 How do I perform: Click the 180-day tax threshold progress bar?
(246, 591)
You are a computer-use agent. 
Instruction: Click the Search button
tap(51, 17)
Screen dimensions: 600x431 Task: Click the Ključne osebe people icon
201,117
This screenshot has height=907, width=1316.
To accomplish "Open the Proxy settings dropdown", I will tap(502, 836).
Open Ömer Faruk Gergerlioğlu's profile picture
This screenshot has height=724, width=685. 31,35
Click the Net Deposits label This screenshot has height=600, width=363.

Task requirements:
Extract from the data above each line containing the word "Click", and copy every such line in full.

The completed task:
 How do I perform: Click the 180-day tax threshold progress bar?
Instruction: Click the Search button
Screen dimensions: 600x431 Task: Click the Ključne osebe people icon
Click the Net Deposits label This screenshot has height=600, width=363.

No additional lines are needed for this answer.